In our paper Robust Benchmarking for Clinical Entity Extraction, we find that current performance of clinical entity extraction systems is still brittle, and that further work needs to be conducted. As part of this we developed a new schema, outlined in the paper, and below we provide instructions on how to access the proof-of-concept dataset we constructed.

MIMIC Access

For this dataset, we annotated notes from the MIMIC Critical Care Database. The dataset has been made publicly available, subject to completing the relevant trainings. See detailed instructions on gaining MIMIC access [here](https: /mimic.physionet.org/gettingstarted/access/).

Connecting MIMIC to Google Cloud

To ensure we only allow access to those users who have completed MIMIC credentialing, we are storing the dataset in a Google Cloud bucket only accessible by users who have MIMIC access.

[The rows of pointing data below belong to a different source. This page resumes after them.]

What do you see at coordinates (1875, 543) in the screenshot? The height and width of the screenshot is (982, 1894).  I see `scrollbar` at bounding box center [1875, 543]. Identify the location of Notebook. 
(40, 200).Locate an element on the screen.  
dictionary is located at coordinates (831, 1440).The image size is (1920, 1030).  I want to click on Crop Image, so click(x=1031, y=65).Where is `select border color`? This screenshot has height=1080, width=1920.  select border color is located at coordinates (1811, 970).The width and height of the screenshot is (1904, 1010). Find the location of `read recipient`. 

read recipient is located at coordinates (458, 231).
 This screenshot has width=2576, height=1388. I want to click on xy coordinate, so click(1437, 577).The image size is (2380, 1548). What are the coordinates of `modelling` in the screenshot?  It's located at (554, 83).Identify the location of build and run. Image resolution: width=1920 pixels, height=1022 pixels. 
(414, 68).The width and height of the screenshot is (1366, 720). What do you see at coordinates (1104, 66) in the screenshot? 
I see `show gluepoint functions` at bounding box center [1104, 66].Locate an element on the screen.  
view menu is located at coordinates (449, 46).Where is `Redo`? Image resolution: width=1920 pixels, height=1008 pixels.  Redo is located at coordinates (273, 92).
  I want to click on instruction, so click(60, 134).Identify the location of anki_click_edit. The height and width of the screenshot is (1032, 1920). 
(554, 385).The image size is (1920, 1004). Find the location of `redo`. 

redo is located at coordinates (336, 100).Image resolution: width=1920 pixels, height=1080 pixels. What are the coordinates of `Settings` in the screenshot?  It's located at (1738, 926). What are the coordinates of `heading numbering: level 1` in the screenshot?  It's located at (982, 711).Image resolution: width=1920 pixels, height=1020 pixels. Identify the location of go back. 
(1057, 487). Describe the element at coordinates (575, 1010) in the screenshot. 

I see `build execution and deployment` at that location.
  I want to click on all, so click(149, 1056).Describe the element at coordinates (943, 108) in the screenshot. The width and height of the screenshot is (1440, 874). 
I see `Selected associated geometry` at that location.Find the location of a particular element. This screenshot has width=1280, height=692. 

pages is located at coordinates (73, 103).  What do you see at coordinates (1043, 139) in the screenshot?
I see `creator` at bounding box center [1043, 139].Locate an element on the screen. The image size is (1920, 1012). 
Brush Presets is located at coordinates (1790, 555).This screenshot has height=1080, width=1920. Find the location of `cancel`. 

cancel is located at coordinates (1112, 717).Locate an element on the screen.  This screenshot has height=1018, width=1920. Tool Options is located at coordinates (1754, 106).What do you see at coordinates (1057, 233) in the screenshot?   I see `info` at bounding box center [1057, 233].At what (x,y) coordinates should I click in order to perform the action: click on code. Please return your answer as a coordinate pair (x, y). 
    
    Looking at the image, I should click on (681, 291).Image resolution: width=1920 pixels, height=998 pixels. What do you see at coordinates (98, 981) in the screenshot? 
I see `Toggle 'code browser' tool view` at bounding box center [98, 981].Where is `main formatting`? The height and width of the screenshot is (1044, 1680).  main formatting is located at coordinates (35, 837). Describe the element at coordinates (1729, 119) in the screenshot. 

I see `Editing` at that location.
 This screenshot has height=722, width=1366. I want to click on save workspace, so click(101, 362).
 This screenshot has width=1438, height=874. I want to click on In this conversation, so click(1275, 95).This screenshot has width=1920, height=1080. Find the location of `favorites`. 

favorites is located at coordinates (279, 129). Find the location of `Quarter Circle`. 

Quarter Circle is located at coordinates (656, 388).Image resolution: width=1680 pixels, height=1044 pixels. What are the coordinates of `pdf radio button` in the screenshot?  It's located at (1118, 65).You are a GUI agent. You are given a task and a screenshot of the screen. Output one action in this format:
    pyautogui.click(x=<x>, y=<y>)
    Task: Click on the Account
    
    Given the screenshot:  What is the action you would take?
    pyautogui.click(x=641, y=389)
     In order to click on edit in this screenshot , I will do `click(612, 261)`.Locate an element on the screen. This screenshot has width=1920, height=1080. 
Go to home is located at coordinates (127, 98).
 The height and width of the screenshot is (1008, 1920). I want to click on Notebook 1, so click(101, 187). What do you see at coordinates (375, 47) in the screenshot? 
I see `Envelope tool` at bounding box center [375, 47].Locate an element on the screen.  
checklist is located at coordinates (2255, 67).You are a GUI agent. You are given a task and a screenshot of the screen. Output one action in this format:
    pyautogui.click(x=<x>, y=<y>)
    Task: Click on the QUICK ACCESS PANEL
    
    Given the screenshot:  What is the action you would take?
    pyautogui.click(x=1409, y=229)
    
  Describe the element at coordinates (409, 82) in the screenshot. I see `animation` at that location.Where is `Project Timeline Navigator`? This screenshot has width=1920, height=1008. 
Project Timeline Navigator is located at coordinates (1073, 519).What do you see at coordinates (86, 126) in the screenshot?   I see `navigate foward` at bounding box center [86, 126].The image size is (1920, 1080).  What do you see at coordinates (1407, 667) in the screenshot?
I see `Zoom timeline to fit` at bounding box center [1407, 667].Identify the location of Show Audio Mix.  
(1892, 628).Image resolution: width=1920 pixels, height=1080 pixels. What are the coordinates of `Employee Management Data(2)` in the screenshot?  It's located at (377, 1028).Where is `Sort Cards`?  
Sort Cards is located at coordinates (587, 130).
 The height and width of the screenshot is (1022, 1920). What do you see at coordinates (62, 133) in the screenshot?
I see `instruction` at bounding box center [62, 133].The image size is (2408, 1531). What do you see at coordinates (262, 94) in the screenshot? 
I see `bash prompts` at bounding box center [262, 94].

To connect your Google Cloud account to your Physionet account, follow the step-by-step instructions available here.

Dataset

Once you have gained MIMIC access and connected to Google Cloud, you should be able to access the dataset at this link.

This version of the dataset has been collated from the two annotators, and we wanted to provide it for exploration. We plan to release a more thorough version with more fleshed out synonyms later in 2020. To be contacted when this is released, please fill out this Google form with your email, and we will get in touch!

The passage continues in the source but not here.